Crude-oil futures headed modestly higher on Friday but were on pace to halt a streak of six weekly gains, as worries about oversupply, combined with fears of a resurgence of the coronavirus in the U.S., knocked crude values down.

“Should the spike in Covid-19 cases in some US states gather momentum and derail the economic recovery, that could clear the path towards lower prices for crude,” wrote Han Tan, market analyst at FXTM, in a Friday research note.

West Texas Intermediate crude for July delivery, the U.S. benchmark, edge up 17 cents, or 0.5%, at $36.51 a barrel, after the contract tumbled 8.2% on Thursday to mark its sharpest one-day fall since April 27 with the lowest settlement since June 1, according to Dow Jones Market Data.

Global benchmark Brent oil for August delivery picked up 32 cents, or 0.8%, at $38.87 a barrel on ICE Futures Europe, following a 7.6% plunge, its steepest such slide since April 21, that also took it to its lowest level since June 1.

For the week, WTI is poised for a weekly slide of 7.5%, while Brent was looking at a decline of 8%. 
A decline for either would represent the first since the week ended April 24, according to FactSet data.

Thursday’s “risk aversion in the markets prompted crude oil to unwind most of its month-to-date gains as it slipped below the psychologically important $35/bbl level before retracing,” Tan wrote.

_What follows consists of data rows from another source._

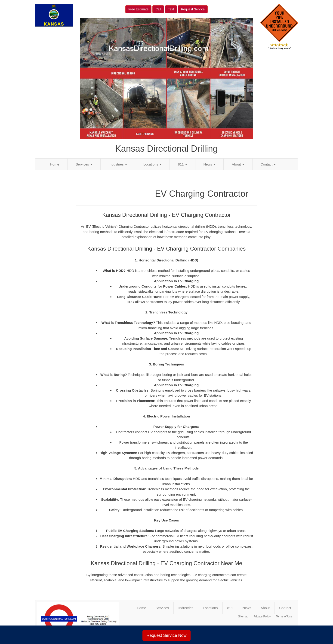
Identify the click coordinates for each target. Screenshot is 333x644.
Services (84, 164)
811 (182, 164)
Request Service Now (166, 636)
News (209, 164)
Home (55, 164)
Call (158, 9)
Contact (268, 164)
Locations (152, 164)
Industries (118, 164)
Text (171, 9)
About (238, 164)
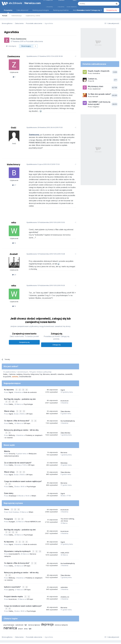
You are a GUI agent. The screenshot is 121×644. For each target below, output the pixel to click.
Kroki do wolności (30, 382)
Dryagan (12, 509)
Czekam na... (93, 79)
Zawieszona (21, 39)
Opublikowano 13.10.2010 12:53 (44, 214)
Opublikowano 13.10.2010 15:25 (44, 276)
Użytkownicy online (33, 16)
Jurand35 (68, 365)
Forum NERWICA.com (33, 509)
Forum (5, 16)
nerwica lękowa (34, 610)
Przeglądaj (8, 11)
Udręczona (34, 365)
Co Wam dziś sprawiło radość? (100, 94)
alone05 (54, 365)
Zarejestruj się (112, 10)
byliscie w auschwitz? (13, 573)
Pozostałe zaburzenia (34, 42)
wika (14, 214)
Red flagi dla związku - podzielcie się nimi (20, 389)
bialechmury (14, 159)
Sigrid (11, 382)
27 (14, 180)
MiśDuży (12, 424)
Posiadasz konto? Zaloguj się (89, 10)
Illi (93, 81)
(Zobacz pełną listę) (44, 362)
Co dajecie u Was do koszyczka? (17, 410)
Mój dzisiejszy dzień (96, 86)
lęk (26, 610)
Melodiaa (64, 452)
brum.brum (64, 391)
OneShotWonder (25, 367)
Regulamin (37, 632)
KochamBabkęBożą (68, 410)
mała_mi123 (65, 540)
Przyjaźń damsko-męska (14, 582)
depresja (47, 610)
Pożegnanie (9, 507)
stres (26, 614)
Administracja (16, 16)
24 (14, 265)
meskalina (96, 73)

Worries about the outlook for the economy and consumer and business demand for energy in the aftermath of the COVID-19 pandemic have weighed on crude prices.

“Oil markets are looking past the recent extension to the OPEC+ supply cuts, as demand-side uncertainties return to the fore,” the FXTM analyst said.

Indeed, the International Monetary Fund’s Gita Gopinath said that the global economy is recovering more slowly than expected and faces “significant scarring,” Bloomberg News reported.

Worries of a resurgence of the pandemic has added to recent concerns about the ability of the Organization of the Petroleum Exporting Countries and its allies, in a group known as OPEC+, to curtail global production by 9.7 million barrels a day through July.

Despite the worries, analysts at Barclays remain bullish on the outlook for the oil market, even if they expect the pace of recovery from the depths of oil’s rout in April to slow.

“As we mark to market our [second quarter] estimates and account for a potentially larger [second half] deficit, we raise our 2020 oil price forecasts by $4/b but remain cautious with respect to the curve over the near term,” wrote Amarpreet Singh, vice president of oil strategy at Barclays, in a late Thursday research note, referring to Brent oil.